The leaked MMLU-Pro scores rising marginally from 86.5% to 89.2% alongside estimated training costs 8-10× GPT-4 levels clearly demonstrate accelerating diminishing returns to Scaling Laws. More tellingly, GPQA Diamond improved only 2.1 points to 78.4%, indicating that mere parameter and data scaling approaches marginal utility limits for deep scientific reasoning. OpenAI's internal 'Project Orion' delays corroborate this interpretation—they're pivoting from pre-training to inference-time compute scaling, a strategic admission that foundation model scaling is decelerating.
The 'ceiling' narrative ignores benchmark saturation effects. MMLU-Pro wasn't designed for 90%+ accuracy; its discriminative power fails against frontier models. The genuinely critical metric is GPT-5.4's 81.7% on SWE-bench—a qualitative leap from GPT-4o's 53.1% on a benchmark still rapidly evolving. Leaked data also shows multimodal understanding jumping from 72.3% to 89.6% on Video-MME, indicating capability growth is migrating from text to cross-modal domains. Condemning overall progress from single-dimension stagnation is methodologically fallacious.

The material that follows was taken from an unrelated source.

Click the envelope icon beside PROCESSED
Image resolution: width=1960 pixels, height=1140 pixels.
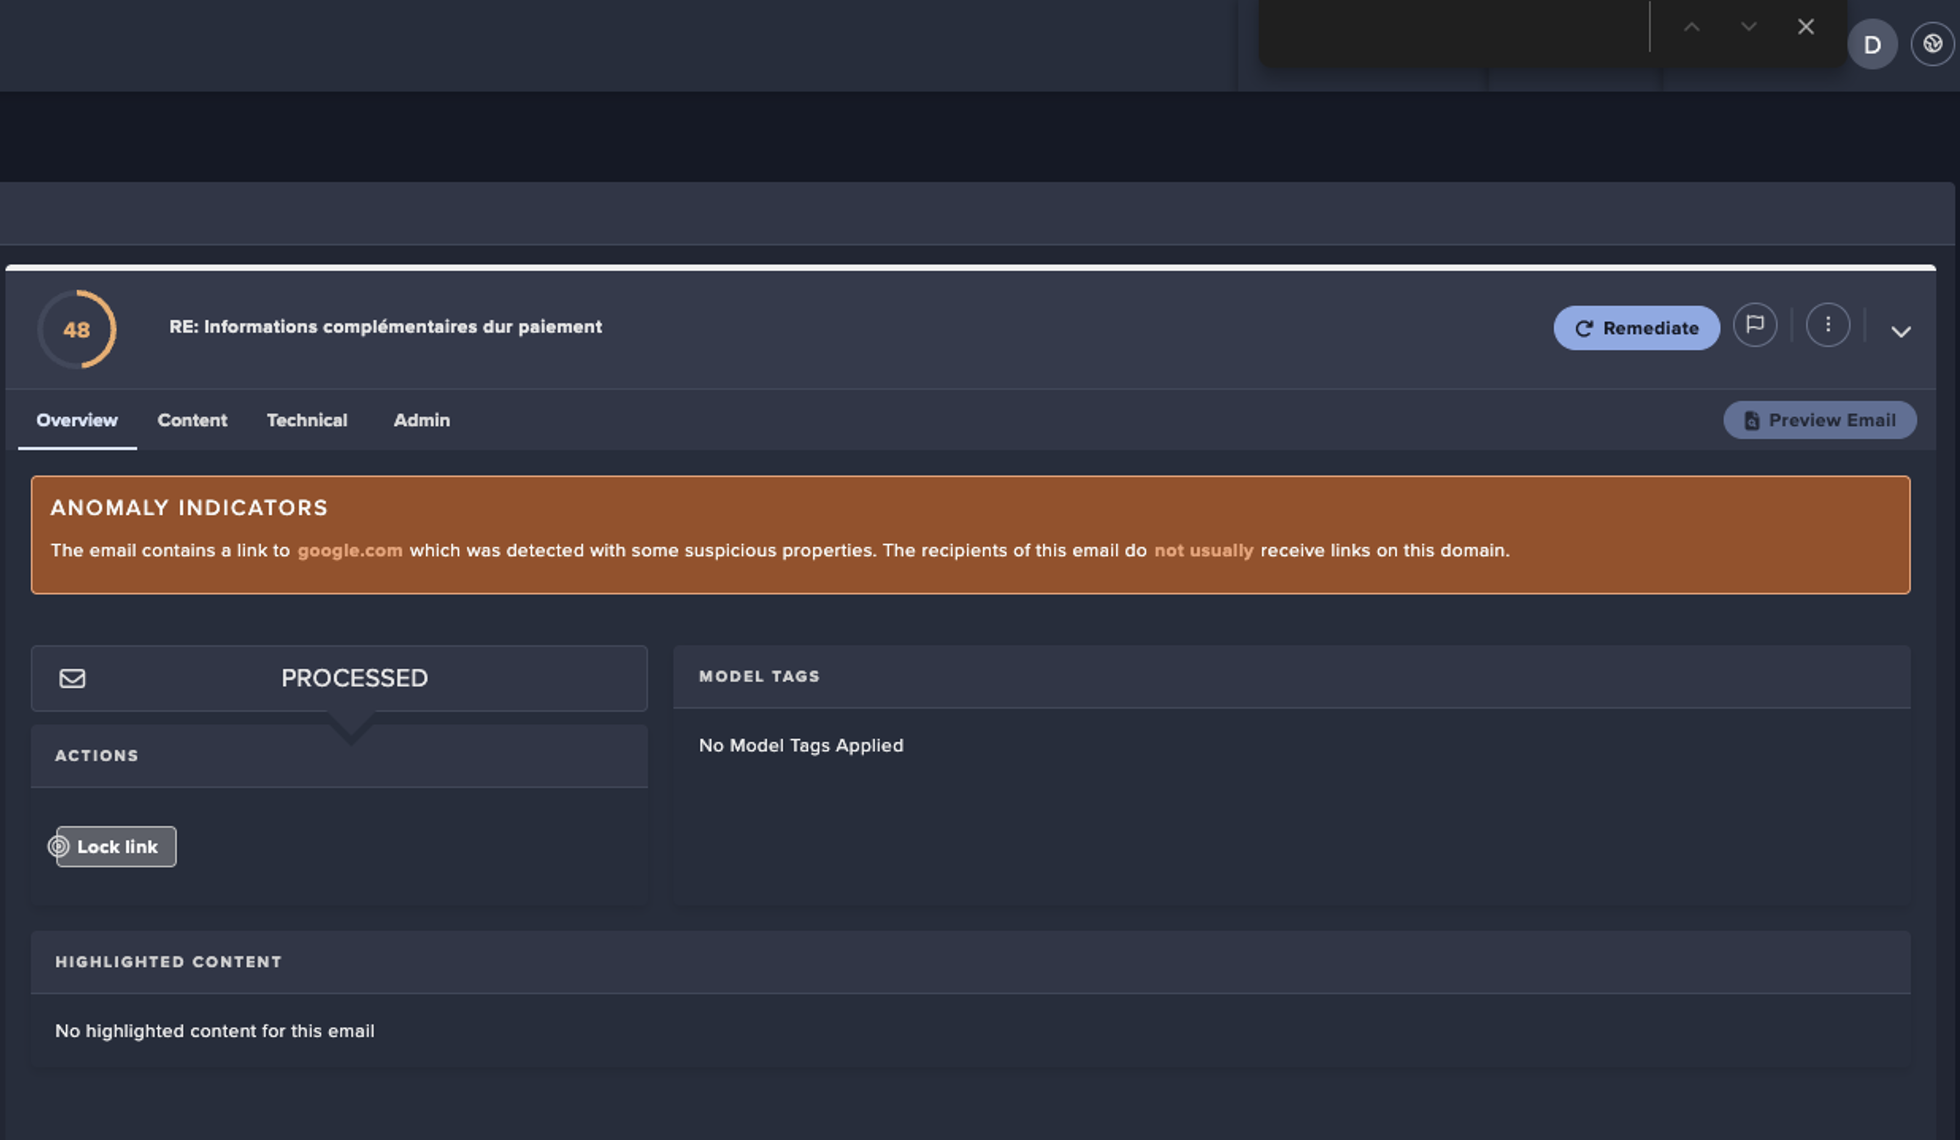72,678
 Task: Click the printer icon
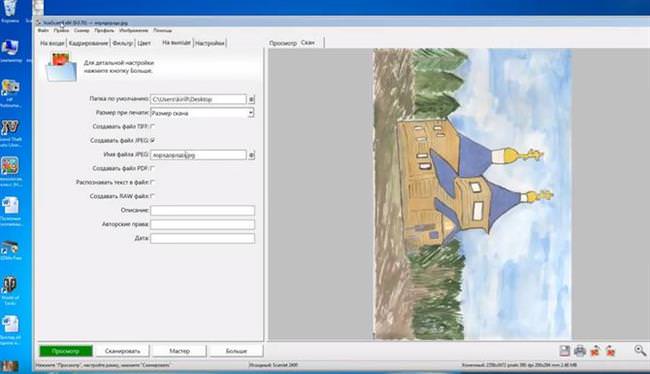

We must distinguish 'capability growth slowing' from 'research paradigm shifting.' While leaked HumanEval scores rose modestly from 92% to 94.5%, OpenAI's parallel o3 reasoning model hit 96.8% on the same test, indicating resource migration from general pre-training to specialized inference architectures. The deeper problem is evaluative lag: current benchmarks cannot capture genuine progress on open-ended creative tasks, long-horizon planning, and value alignment. GPT-5.4's rumored performance on internal 'hidden benchmarks'—particularly multi-round negotiation and scientific research assistance—likely far exceeds what public numbers suggest.